Una segunda inundación amenaza las zonas situadas río abajo
La emergencia no ha terminado. La acumulación de agua y escombros ha formado un lago inestable que podría desbordarse o romperse, por lo que las autoridades vigilan de manera permanente el cauce y han advertido del peligro para varias comunidades situadas río abajo.
Rescates por aire ante las carreteras destruidas
Las tareas de búsqueda se desarrollan con enormes dificultades. Decenas de puentes y unos 40 kilómetros de carreteras han quedado inutilizados, obligando a desplegar helicópteros militares y equipos especializados para evacuar a supervivientes y trasladar ayuda a las áreas aisladas.

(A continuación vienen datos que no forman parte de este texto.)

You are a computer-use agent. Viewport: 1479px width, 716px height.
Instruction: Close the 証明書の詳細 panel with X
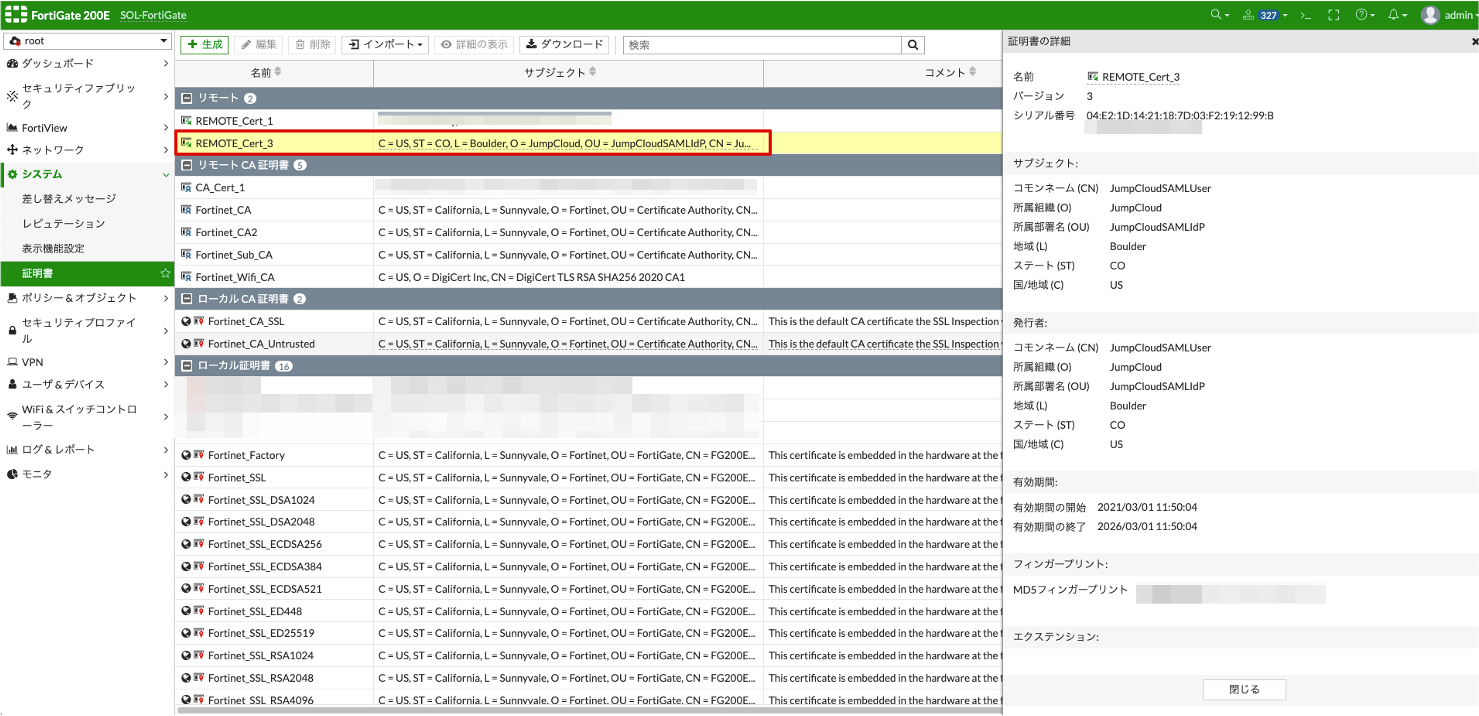pos(1475,42)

Más de 1.000 personas han sido evacuadas, entre ellas centenares de turistas que se encontraban en la región del Himalaya cuando se produjo la avenida de agua, barro y rocas.
Decenas de miles de afectados
Las organizaciones humanitarias calculan que alrededor de 93.000 personas pueden haberse visto afectadas. A la búsqueda de desaparecidos se suma ahora la necesidad urgente de alojamiento, agua potable, alimentos y atención médica para quienes han perdido sus viviendas.
El balance continúa siendo provisional y puede cambiar conforme avancen las labores de rescate y se logre acceder a las zonas que permanecen incomunicadas.
Ubicación: frontera entre Nepal y el Tíbet. Última actualización: 28 de agosto de 2026.